Dr. Hyde explained that eliminating surgical disruption and delays is one of the most important aspects of the WatchTower navigation system, most notably by negating the need for intraoperative CT scanning and open touch and photographic registration. “The navigation capabilities offer a degree of intraoperative clarity and guidance that will benefit even the most capable surgeons,” he said.
Last May, Captiva Spine received FDA 510(k) clearance to market WatchTower ROAM, a compact version of the standard WatchTower platform. ROAM is easy to transport to various sites of care throughout a community, allowing surgeons to work with the technology in whichever facility they perform surgery. The platform was also FDA-cleared for use with 9- and 12-inch image intensifiers, making the system compatible with more types of C-arms that are in use in various surgical facilities.

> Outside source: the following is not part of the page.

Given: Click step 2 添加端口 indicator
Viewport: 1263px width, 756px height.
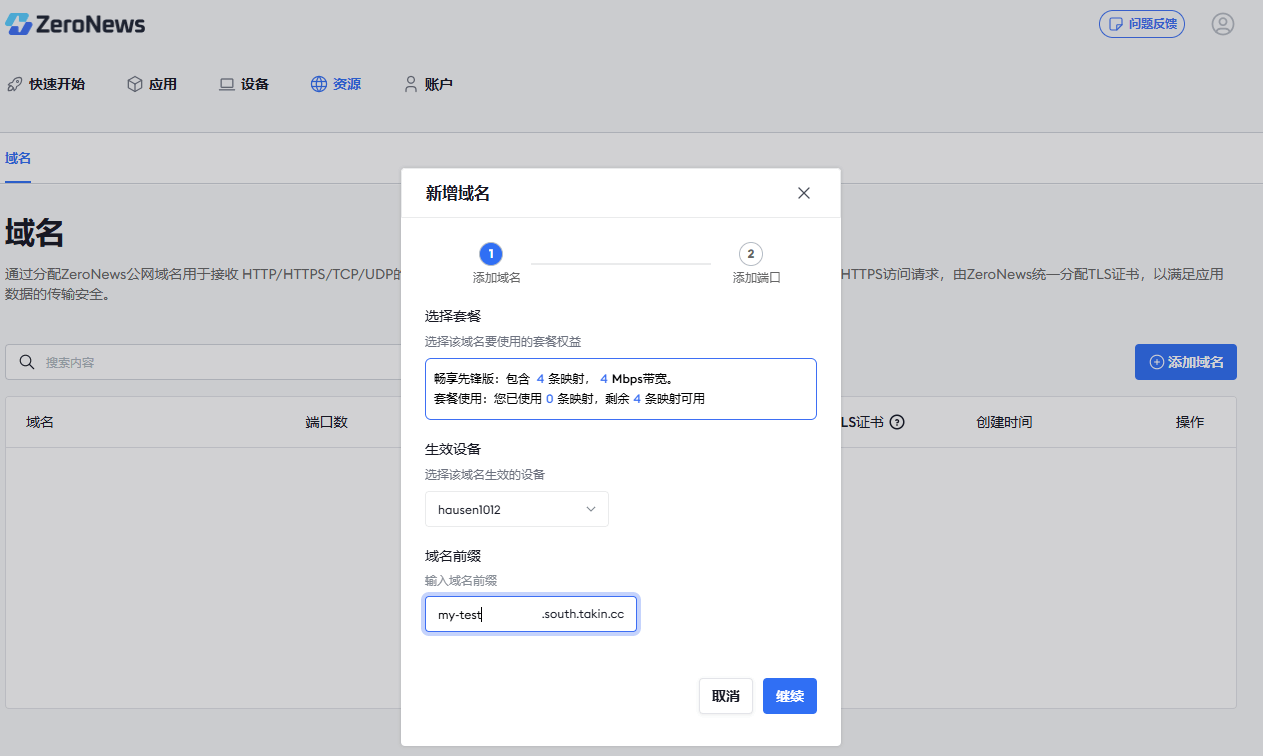Looking at the screenshot, I should [x=751, y=254].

Captiva Spine said ROAM is a significant advancement towards navigation becoming a more practical standard of care through accessibility and affordability to previously underserved facilities.
The Future Looks Digital
Lefauconnier said that digital platforms have already been well received by spine surgeons and have been proven to make a positive difference in patient outcomes by solving clinical shortcomings and integrating seamlessly with surgical workflows to augment current techniques.

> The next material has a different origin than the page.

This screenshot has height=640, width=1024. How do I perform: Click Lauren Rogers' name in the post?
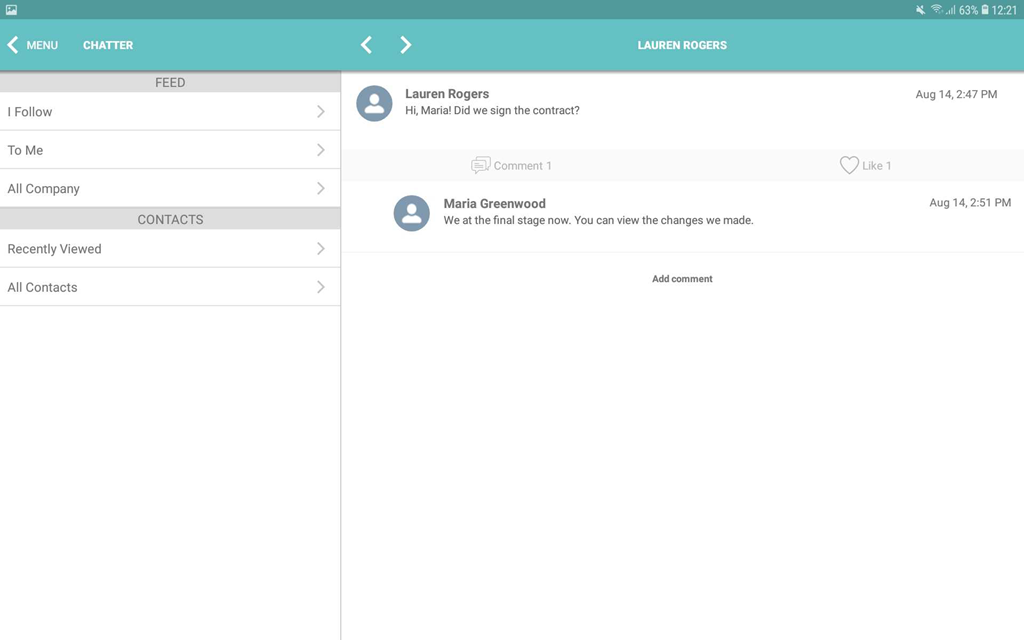point(447,94)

One of the most important aspects of new digital technology for spine surgery is how platforms contribute to the development of effective minimally invasive surgical approaches that let surgeons perform complex procedures through smaller incisions, resulting in improved recovery times, reduced infection risks and less damage to surrounding tissue.
Better and even more easily operable solutions are being developed to aid spine surgeons. Questions surround what digital surgical tools will not only look like, but how they will continue to change the spine landscape in coming years. It’s up to developers of the technologies and their imaginations to decide what could come next.
It can be easily assumed that AI and AR and even virtual reality (VR) will play significant future roles in how spine surgery is performed. AI algorithms, for example, could process and analyze vast amounts of data to create personalized treatment plans for individual patients. Data analytics and machine learning could be used to identify predictive factors during each surgery that improve outcomes. This will help surgeons make much more informed decisions that lead to improved patient care.
VR systems will allow surgeons to immerse themselves in virtual environments to practice complex procedures and rehearse actual surgical plans. Advancing AR platforms will continue to be a cost-effective navigation option, especially as more spine cases move to ASCs.
When you consider how quickly surgery has moved from analog to digital solutions, it’s easy to imagine how far spine will evolve in the future.
Lefauconnier believes companies have only begun to scratch the surface of what’s possible. “Digital technology will develop rapidly as companies continue to address concerns about cost, capital equipment acquisition and complexity of use,” he said.